- Exercise objective:
Could you rewrite the records below as a Markdown table with the columns Row and Line, starting with the line that contains "on battery-percent: 78%." and going on through the line that contains "sidebar-item-label: 返信設定 is"? Number each line and leave out the blank ones.

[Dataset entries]
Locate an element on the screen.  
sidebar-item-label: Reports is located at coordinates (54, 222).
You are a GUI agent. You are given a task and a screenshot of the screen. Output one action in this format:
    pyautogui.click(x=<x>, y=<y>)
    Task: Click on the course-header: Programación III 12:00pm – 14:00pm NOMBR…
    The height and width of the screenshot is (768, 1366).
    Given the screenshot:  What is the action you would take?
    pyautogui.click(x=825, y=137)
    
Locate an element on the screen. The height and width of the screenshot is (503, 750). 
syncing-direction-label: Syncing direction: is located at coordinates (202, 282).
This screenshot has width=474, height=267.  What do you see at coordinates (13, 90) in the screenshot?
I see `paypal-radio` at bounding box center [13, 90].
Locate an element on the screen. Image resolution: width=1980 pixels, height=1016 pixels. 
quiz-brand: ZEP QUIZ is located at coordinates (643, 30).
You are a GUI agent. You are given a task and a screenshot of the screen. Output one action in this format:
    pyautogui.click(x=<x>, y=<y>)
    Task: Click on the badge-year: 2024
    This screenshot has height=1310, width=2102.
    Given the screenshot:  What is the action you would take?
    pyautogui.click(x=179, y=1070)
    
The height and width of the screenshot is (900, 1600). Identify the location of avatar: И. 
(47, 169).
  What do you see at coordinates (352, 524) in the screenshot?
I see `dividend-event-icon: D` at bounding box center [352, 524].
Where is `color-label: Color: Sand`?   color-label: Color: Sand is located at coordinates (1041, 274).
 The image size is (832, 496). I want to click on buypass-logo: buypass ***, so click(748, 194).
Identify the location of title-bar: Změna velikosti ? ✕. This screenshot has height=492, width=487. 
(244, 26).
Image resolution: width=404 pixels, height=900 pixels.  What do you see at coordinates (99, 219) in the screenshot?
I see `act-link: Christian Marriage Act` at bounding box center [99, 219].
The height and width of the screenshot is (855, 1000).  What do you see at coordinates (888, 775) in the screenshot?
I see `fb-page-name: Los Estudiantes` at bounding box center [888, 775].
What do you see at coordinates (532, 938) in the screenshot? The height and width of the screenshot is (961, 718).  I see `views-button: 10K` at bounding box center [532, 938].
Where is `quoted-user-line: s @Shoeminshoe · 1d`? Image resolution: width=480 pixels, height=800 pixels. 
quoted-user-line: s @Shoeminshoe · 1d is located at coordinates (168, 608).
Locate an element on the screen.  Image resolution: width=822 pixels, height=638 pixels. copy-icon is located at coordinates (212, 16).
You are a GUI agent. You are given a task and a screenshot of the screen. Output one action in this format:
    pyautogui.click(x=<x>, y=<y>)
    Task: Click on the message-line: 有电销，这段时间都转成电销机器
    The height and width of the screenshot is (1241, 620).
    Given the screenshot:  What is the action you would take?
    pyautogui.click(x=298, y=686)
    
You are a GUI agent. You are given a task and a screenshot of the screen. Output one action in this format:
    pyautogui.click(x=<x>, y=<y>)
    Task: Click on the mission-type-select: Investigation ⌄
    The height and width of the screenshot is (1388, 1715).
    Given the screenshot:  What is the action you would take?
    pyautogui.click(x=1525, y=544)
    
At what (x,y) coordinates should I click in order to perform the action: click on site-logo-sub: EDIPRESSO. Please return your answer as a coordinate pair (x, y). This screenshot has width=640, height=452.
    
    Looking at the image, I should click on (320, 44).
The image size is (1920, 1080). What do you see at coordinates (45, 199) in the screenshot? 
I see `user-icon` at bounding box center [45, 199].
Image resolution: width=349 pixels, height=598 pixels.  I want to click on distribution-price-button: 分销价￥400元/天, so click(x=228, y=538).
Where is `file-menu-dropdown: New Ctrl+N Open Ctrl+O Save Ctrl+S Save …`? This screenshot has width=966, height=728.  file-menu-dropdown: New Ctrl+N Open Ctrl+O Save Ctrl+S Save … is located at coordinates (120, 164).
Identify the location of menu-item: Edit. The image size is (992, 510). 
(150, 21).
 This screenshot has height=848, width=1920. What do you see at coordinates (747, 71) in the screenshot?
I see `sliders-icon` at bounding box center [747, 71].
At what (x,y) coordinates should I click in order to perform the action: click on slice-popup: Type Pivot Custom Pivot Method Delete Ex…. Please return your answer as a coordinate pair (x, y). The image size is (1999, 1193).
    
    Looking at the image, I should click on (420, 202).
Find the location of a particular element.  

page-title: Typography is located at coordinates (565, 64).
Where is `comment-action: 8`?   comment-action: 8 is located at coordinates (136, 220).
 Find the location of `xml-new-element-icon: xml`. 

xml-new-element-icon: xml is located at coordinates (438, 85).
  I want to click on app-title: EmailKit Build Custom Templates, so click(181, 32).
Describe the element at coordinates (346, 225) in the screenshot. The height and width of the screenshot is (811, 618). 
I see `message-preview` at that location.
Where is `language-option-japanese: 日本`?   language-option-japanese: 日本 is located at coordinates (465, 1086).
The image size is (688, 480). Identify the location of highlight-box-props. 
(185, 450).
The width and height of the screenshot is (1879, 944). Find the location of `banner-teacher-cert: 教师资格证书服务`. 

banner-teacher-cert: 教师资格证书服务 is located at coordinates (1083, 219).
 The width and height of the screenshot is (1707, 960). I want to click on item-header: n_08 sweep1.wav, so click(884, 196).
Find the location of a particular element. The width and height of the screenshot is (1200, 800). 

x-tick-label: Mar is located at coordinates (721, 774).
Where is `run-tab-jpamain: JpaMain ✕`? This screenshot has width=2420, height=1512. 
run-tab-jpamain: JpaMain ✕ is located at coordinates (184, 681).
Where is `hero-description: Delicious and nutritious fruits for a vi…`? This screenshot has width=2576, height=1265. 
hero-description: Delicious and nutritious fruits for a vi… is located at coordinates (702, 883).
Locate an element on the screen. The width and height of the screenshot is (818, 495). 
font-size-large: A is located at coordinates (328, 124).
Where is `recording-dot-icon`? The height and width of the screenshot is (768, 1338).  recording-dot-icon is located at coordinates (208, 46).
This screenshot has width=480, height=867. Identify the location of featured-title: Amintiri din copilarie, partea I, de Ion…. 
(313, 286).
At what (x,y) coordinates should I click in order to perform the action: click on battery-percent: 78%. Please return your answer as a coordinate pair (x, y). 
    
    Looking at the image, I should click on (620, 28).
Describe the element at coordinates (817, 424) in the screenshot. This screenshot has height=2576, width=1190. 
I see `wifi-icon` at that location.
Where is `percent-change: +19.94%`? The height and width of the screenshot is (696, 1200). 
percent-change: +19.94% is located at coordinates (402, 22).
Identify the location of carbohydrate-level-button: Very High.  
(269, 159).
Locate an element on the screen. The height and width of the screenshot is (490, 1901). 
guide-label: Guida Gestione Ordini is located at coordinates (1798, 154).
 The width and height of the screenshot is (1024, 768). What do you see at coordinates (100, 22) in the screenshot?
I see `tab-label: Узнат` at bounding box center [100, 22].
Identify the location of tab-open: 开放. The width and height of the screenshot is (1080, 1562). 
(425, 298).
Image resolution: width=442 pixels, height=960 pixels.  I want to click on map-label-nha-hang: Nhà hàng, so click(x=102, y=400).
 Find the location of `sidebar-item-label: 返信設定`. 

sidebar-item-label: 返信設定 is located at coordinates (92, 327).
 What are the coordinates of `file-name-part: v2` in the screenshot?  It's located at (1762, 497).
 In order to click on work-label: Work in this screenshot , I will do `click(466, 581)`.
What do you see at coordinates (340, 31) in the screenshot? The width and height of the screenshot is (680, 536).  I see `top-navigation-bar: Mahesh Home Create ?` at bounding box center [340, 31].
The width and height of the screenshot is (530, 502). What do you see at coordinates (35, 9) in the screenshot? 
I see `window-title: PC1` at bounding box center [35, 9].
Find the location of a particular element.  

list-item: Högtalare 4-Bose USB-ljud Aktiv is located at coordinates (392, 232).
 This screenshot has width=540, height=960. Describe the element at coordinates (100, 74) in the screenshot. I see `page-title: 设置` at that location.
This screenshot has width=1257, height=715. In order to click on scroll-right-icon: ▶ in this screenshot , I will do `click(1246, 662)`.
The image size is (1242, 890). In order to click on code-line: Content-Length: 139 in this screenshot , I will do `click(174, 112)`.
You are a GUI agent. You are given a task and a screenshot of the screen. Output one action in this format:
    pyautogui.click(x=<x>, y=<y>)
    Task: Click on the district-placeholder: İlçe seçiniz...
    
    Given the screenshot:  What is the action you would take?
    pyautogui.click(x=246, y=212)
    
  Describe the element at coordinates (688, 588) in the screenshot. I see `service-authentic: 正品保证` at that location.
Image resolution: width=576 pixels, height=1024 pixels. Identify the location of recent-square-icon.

- Task answer:
| Row | Line |
|---|---|
| 1 | At what (x,y) coordinates should I click in order to perform the action: click on battery-percent: 78%. Please return your answer as a coordinate pair (x, y).  |
| 2 |     Looking at the image, I should click on (620, 28). |
| 3 | Describe the element at coordinates (817, 424) in the screenshot. This screenshot has height=2576, width=1190.  |
| 4 | I see `wifi-icon` at that location. |
| 5 | Where is `percent-change: +19.94%`? The height and width of the screenshot is (696, 1200).  |
| 6 | percent-change: +19.94% is located at coordinates (402, 22). |
| 7 | Identify the location of carbohydrate-level-button: Very High.   |
| 8 | (269, 159). |
| 9 | Locate an element on the screen. The height and width of the screenshot is (490, 1901).  |
| 10 | guide-label: Guida Gestione Ordini is located at coordinates (1798, 154). |
| 11 |  The width and height of the screenshot is (1024, 768). What do you see at coordinates (100, 22) in the screenshot? |
| 12 | I see `tab-label: Узнат` at bounding box center [100, 22]. |
| 13 | Identify the location of tab-open: 开放. The width and height of the screenshot is (1080, 1562).  |
| 14 | (425, 298). |
| 15 | Image resolution: width=442 pixels, height=960 pixels.  I want to click on map-label-nha-hang: Nhà hàng, so click(x=102, y=400). |
| 16 |  Find the location of `sidebar-item-label: 返信設定`.  |
| 17 | sidebar-item-label: 返信設定 is located at coordinates (92, 327). |